[WORK INSTRUCTIONS]:
(1) In the autopsy FAQ, how long does an autopsy take?
(2) Sum up the autopsy FAQ in two sentences.
(3) Transcribe everything in the autopsy FAQ from "4. Drivers in" down to "is an autopsy?".
[PASSAGE SHOWN Boundary: Start]
What types of cases always require a forensic autopsy in one of Indiana County Coroner Offices?

1. Fire deaths, when the body is altered by fire or the carbon monoxide saturation is below 20%.
2. Homicides or any cases in which another person is in anyway a possible factor in the death.
3. Apparent suicides that are without clear evidence of intent, such as those without a note.
4. Drivers in single car accidents.
5. Pilots involved in aircraft crashes.
6. Occupation related deaths.
7. Unwitnessed "accidents."
8. Accidents in which natural disease cannot be ruled out as a factor.
9. Cases where civil litigation may evolve.
10. Deaths of persons in official custody.
11. Sudden, unexpected deaths of children, especially if they are under two years of age.


What is an autopsy?

An autopsy is a step-by-step examination of the body to determine the cause and manner of death. A forensic pathologist looks to see if the body has natural disease and documents all injuries. Ancillary studies such as toxicology, histology, dental identification, etc. may be needed to complete the post mortem examination. The autopsy takes a few hours and the body can usually have a full open viewing at a funeral home. An autopsy can either take place in a hospital or under the jurisdiction of an elected coroner.


Who can request an autopsy?

o Elected coroners of the State of Indiana
o Hospital Networks
o Funeral directors
o Attorneys
o Families of loved ones


If there is an autopsy, can organs or tissues still be donated?

Yes. The forensic pathologist will work with the organ and tissue procurement organization to assist the donorís final wishes of donating his or her organs.


Can the family get a copy of the autopsy report?

Yes. A copy of the report will be prepared upon written request. There may be a small charge if the person making the request is not the legal next of kin.


What about personal property?

Often, the property that is on a person when he or she dies comes to the Coronerís Office with the body. When this happens, the personal property is listed and stored, and then released to the family.
[PASSAGE SHOWN Boundary: End]
[COLLECTED DATA Boundary: Start]
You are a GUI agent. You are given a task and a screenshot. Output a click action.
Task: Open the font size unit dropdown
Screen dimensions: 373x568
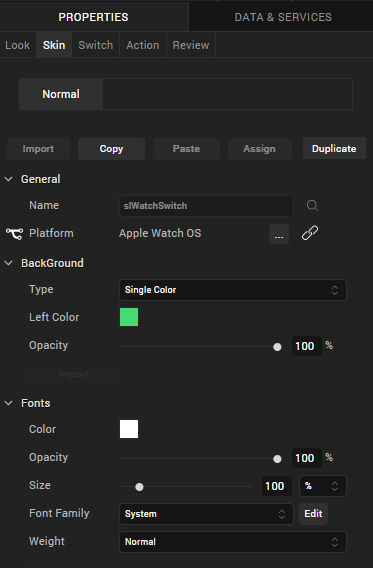[x=323, y=486]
[COLLECTED DATA Boundary: End]
[SET OF ANSWERS]:
(1) A few hours.

(2) In Indiana, eleven kinds of cases always require a forensic autopsy in a county coroner's office, including homicides, certain fire deaths, deaths in official custody, and sudden, unexpected deaths of children. An autopsy is a step-by-step examination by a forensic pathologist to determine the cause and manner of death, and it still allows organ donation, an open viewing, and a copy of the report on written request.

(3)
4. Drivers in single car accidents.
5. Pilots involved in aircraft crashes.
6. Occupation related deaths.
7. Unwitnessed "accidents."
8. Accidents in which natural disease cannot be ruled out as a factor.
9. Cases where civil litigation may evolve.
10. Deaths of persons in official custody.
11. Sudden, unexpected deaths of children, especially if they are under two years of age.


What is an autopsy?